Update (May 2012): The graph has been corrected for a scaling error in the model output. Unfortunately, I don’t have a copy of the observational data exactly as it was at the time the original figure was made, and so the corrected version uses only the annual data from a slightly earlier point. The original figure is still available here.
(Note, that I’m not quite sure how this comparison should be baselined. The models are simply the difference from the control, while the observations are ‘as is’ from NOAA). I have linearly extended the ensemble mean model values for the post 2003 period (using a regression from 1993-2002) to get a rough sense of where those runs could have gone.
And finally, let’s revisit the oldest GCM projection of all, Hansen et al (1988). The Scenario B in that paper is running a little high compared with the actual forcings growth (by about 10%), and the old GISS model had a climate sensitivity that was a little higher (4.2ºC for a doubling of CO2) than the current best estimate (~3ºC).
The trends are probably most useful to think about, and for the period 1984 to 2009 (the 1984 date chosen because that is when these projections started), scenario B has a trend of 0.26+/-0.05 ºC/dec (95% uncertainties, no correction for auto-correlation). For the GISTEMP and HadCRUT3 data (assuming that the 2009 estimate is ok), the trends are 0.19+/-0.05 ºC/dec (note that the GISTEMP met-station index has 0.21+/-0.06 ºC/dec). Corrections for auto-correlation would make the uncertainties larger, but as it stands, the difference between the trends is just about significant.
Thus, it seems that the Hansen et al ‘B’ projection is likely running a little warm compared to the real world, but assuming (a little recklessly) that the 26 yr trend scales linearly with the sensitivity and the forcing, we could use this mismatch to estimate a sensitivity for the real world. That would give us 4.2/(0.26*0.9) * 0.19=~ 3.4 ºC. Of course, the error bars are quite large (I estimate about +/-1ºC due to uncertainty in the true underlying trends and the true forcings), but it’s interesting to note that the best estimate sensitivity deduced from this projection, is very close to what we think in any case. For reference, the trends in the AR4 models for the same period have a range 0.21+/-0.16 ºC/dec (95%). Note too, that the Hansen et al projection had very clear skill compared to a null hypothesis of no further warming.

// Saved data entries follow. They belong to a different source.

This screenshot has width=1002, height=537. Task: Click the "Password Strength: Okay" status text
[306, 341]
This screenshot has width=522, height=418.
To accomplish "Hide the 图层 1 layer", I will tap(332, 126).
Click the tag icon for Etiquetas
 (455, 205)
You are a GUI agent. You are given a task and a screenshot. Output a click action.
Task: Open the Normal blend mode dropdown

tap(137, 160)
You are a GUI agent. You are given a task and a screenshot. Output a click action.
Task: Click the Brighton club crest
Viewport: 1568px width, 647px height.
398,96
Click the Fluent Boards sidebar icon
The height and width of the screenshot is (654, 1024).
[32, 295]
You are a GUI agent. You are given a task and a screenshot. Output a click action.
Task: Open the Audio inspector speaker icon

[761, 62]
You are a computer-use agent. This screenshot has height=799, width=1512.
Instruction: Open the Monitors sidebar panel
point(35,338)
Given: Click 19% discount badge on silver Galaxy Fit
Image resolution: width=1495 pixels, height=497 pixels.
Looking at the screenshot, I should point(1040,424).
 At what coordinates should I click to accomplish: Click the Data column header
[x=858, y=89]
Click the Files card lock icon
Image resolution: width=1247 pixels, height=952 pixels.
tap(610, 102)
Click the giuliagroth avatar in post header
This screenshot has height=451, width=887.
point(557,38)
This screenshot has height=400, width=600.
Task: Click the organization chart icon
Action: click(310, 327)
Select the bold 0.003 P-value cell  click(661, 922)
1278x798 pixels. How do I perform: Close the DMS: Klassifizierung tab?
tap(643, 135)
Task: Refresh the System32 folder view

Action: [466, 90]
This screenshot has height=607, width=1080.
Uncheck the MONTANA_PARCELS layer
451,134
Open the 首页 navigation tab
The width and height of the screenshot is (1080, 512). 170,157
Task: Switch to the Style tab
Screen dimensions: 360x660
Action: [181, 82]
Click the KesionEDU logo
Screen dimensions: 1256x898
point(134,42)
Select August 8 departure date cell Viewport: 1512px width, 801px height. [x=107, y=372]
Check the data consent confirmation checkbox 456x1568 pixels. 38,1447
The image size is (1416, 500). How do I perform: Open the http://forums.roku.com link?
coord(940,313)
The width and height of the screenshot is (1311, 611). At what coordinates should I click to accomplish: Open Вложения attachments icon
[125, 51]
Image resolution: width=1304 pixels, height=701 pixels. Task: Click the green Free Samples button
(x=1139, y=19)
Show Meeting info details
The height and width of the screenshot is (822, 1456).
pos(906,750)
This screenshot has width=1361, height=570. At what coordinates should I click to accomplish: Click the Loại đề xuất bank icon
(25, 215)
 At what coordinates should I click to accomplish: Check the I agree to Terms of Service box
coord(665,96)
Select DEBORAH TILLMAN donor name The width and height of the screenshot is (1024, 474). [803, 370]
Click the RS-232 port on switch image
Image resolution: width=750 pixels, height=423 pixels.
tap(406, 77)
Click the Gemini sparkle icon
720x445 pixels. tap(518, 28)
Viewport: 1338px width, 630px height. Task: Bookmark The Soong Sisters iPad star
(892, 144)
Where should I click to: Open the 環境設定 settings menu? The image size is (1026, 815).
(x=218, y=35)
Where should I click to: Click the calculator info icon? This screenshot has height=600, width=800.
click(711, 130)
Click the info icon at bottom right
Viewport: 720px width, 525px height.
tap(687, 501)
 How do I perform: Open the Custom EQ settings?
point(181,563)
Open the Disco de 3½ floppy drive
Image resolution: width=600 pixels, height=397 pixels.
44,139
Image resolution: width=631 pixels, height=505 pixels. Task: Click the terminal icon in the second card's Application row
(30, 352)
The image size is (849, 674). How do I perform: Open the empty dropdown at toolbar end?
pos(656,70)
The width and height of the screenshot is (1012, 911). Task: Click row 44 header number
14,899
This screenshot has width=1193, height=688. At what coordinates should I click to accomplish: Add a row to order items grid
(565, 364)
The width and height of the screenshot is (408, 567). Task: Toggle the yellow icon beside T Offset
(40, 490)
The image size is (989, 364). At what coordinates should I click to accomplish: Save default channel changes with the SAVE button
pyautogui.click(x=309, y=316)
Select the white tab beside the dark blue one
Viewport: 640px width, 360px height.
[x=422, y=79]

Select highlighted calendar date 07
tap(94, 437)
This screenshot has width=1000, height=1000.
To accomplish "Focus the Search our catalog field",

The sharp-eyed among you might notice a couple of differences between the variance in the AR4 models in the first graph, and the Hansen et al model in the last. This is a real feature. The model used in the mid-1980s had a very simple representation of the ocean – it simply allowed the temperatures in the mixed layer to change based on the changing the fluxes at the surface. It did not contain any dynamic ocean variability – no El Niño events, no Atlantic multidecadal variability etc. and thus the variance from year to year was less than one would expect. Models today have dynamic ocean components and more ocean variability of various sorts, and I think that is clearly closer to reality than the 1980s vintage models, but the large variation in simulated variability still implies that there is some way to go.
So to conclude, despite the fact these are relatively crude metrics against which to judge the models, and there is a substantial degree of unforced variability, the matches to observations are still pretty good, and we are getting to the point where a better winnowing of models dependent on their skill may soon be possible. But more on that in the New Year.